A manicure e pedicure precisa ter cuidados fundamentais e obrigatórios para que seus materiais de trabalho não transmitam doenças. Entre eles estão a esterilização por autoclave.

Autoclave Para Manicure

A manicure e pedicure, por atender a uma vasta clientela, precisa ter o máximo de cuidados (fundamentais e obrigatórios) para que seus equipamentos não transmitam doenças como, micoses, hepatite B e C, bactérias, e até mesmo o vírus HIV (Aids), de uma cliente para outra. Para que esse problema seja resolvido, ela deverá tomar cuidados quanto a esterilização do material utilizado no seu trabalho.

Existem vários tipos de aparelhos e meios utilizados na esterilização de equipamentos, mas o mais indicado é a autoclave. A autoclave, para quem não sabe, esteriliza os materiais por vapor saturado (como se fosse uma panela de pressão), no entanto, muitas manicures não conhecem a fundo como deve ser feita a limpeza e higienização dos mesmos antes de colocá-los para esterilizar.

Por que é recomendado esterilizar os instrumentos em autoclave?
A autoclave é o equipamento mais indicado para a esterilização de instrumentos em serviços de saúde porque é mais seguro, mais rápido e permite maior controle do processo.

Quais são as vantagens da esterilização em autoclaves para as manicures?
Muitas clientes gostam de levar o seu próprio ‘Kit” individual de instrumentos. Entretanto, pode ser um pesadelo para as manicures! Isto porque as clientes, na maioria das vezes, não higienizam imediatamente os alicates ou não o fazem de maneira adequada danificando o instrumento. Um outro problema é que os alicates não são sistematicamente amolados (afiados) e isso definitivamente compromete o seu trabalho.
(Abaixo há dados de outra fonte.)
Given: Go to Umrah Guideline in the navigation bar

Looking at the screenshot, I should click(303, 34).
E qual o benefício para salão de beleza?

Além de você evitar doenças como Hepatites B, C e Aids, os seus clientes reconhecem quando um profissional busca a excelência em seus serviços e trazem cada vez mais clientes. Sem dúvida, um ciclo positivo de sucesso e prosperidade.
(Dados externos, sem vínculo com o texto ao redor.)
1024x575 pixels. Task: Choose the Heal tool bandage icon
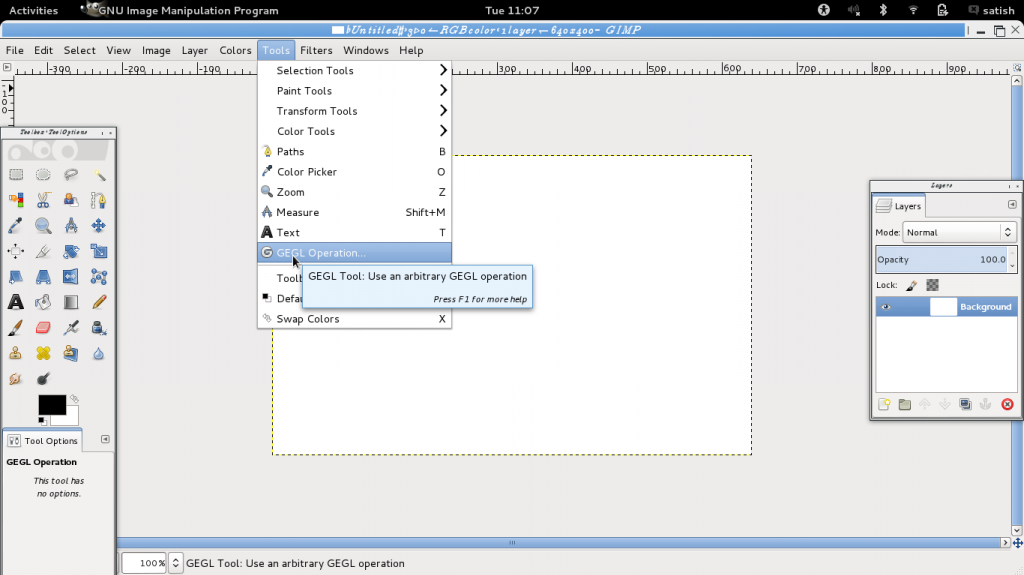click(x=44, y=353)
É obrigatório por lei utilizar autoclave nos salões de beleza?
Desde 2012, há uma lei federal que reconhece várias profissões da área da beleza entre elas, a de manicure. Dessa forma, ficou definida a responsabilidade  desses profissionais pela esterilização de seus instrumentos. Existem leis estaduais que já exigem o uso da autoclave pelos salões de beleza. 

O uso da autoclave em salões de beleza é uma tendência nacional.  Por isso, já esta sendo exigida pela vigilância sanitária, mesmo onde ainda não existe uma legislação específica. 

As autoclaves fazem todo o processo, sendo desnecessária a intervenção humana entre as etapas. Basta, então, higienizar os materiais adequadamente, embalá-los e depois leva-los a autoclave.

Portanto, exija kits descartáveis e materiais esterilizados. Caso a sua manicure não os ofereça, tenha você mesma o seu próprio material.